Google soon will begin targeting kids 12 and under with tailored versions of its products, likely including its search functionality, along with offerings such as YouTube and Chrome.
The company is pushing to change make its products fun and safe for children, Pavni Diwanji, Google vice president of engineering, said last week in a USA Today interview.
Though Google didn’t offer a timetable for the new initiative, which reportedly will begin next year, it indicated it will be a full-time effort that follows in the same vein as its other recent children-focused efforts, including Made w/Code, which last week began lighting up holiday trees on display in Washington, D.C.
Not the First Time
“All of the big networks are looking at how to address young people and preteens who are using the network and lying about their age,” said Parry Aftab, a privacy lawyer and executive director of WiredSafety.
“There may be a profit motive for the companies, but it’s become a real problem,” she told the E-Commerce Times.
It took just three weeks or so after the passage of the Children’s Online Privacy Protection Act (COPPA) for kids to realize that “all they had to do was lie and say they were 13” in order to use the major social networks, Aftab recalled. “None of the lawyers understood COPPA, but kids understood what it meant in three weeks.”
Google’s move “is realistic and good for kids,” she said. “I think it’s good they’re doing it. We’ve got to keep them safe, and it’s not like we’re letting them in for the first time — it’s just the first time when they’re not lying about their age.”
They’re Online Anyway
With the current state of affairs, parents may give their permission for kids under 12 to use social networks, but unless sites like Google are set up for COPPA compliance — and Google is not — “that’s no better than parents saying their child can drive at the age of 12,” Aftab remarked. “It’s a problem everyone in the industry is trying to face.”
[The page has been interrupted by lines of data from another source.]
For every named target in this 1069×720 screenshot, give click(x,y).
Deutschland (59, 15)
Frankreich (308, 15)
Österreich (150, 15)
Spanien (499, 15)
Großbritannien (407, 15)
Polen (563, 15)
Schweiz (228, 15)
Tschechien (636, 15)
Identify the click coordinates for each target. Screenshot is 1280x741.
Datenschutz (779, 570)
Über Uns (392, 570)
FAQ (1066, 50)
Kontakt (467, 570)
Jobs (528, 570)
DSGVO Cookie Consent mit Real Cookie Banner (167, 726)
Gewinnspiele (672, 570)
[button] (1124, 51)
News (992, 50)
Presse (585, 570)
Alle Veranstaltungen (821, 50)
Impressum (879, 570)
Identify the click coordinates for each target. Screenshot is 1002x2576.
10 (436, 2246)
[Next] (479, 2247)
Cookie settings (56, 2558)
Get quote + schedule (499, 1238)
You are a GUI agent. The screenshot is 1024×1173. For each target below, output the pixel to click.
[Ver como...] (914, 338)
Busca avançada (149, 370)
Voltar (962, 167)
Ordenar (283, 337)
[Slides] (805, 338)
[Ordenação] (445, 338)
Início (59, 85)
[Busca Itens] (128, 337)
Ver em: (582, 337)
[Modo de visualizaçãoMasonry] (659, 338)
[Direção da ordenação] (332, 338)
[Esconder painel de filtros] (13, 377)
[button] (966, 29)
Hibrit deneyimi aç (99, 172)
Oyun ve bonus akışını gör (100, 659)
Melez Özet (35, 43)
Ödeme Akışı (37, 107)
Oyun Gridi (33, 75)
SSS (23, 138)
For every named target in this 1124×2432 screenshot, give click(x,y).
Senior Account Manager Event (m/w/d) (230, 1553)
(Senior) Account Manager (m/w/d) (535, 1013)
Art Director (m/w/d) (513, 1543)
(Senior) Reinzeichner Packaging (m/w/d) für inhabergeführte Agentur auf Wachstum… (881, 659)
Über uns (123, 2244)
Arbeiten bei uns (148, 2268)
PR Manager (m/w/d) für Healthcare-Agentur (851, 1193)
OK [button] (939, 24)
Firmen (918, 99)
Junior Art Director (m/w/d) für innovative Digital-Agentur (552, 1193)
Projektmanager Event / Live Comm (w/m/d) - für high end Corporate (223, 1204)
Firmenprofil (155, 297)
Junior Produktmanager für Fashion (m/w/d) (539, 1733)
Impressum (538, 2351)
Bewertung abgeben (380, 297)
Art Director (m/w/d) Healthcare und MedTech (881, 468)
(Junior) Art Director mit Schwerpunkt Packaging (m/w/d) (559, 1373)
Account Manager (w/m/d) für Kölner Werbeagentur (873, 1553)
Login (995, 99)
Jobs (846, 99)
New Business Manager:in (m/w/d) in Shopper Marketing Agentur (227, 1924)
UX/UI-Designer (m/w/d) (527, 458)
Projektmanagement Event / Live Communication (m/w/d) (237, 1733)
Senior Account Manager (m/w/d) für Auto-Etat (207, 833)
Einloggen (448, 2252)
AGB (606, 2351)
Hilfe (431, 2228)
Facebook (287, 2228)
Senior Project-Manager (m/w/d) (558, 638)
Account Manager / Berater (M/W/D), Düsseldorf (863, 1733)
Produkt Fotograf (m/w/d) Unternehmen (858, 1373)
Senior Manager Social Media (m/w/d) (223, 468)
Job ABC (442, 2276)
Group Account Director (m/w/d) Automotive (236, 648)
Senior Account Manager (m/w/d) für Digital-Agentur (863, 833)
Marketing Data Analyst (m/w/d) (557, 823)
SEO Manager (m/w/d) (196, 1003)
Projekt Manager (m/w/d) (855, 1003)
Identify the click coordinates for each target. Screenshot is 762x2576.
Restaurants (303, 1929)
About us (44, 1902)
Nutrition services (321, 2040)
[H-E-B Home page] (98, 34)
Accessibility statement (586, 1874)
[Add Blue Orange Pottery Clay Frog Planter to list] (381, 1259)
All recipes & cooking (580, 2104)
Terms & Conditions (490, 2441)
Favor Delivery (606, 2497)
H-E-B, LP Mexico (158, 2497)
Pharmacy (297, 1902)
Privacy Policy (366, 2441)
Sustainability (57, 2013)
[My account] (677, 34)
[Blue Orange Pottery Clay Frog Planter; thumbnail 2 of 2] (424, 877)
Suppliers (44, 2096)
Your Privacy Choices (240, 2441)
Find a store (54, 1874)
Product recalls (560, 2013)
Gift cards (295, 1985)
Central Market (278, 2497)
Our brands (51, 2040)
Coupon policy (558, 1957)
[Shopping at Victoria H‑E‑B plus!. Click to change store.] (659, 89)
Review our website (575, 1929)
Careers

In general, companies want to be able to target preteens with content appropriate to them, she said.
“I have no problem with Google or anyone else doing this,” continued Aftab, “if a) they know what they’re doing; and b) they’re doing it with child safety and appropriate content in mind.”
The reality of the world today is that kids are online anyway, Aftab observed. “We have to make them safe, and we can’t do that unless we know how old they are.”
Organizations like the Center for Digital Democracy already have told Google that “to develop special safeguards if they want to target kids 12 and under,” said Jeff Chester, executive director.
“We want Google and Facebook to understand that in addition to protecting child privacy, they also have to protect kids from unfair marketing,” he told the E-Commerce Times.
Junk food advertising is a prime example of marketing that could be bad for kids, he pointed out.
The Next Generation
Google is “trying to develop the next generation of users,” said Greg Sterling, vice president of strategy for the Local Search Association.
“That’s not entirely the company’s motivation, but that would be a potentially significant benefit of this initiative,” he told the E-Commerce Times.
“A parallel effort is their Chromebooks in the schools push,” Sterling noted, “which is paying dividends for them now.”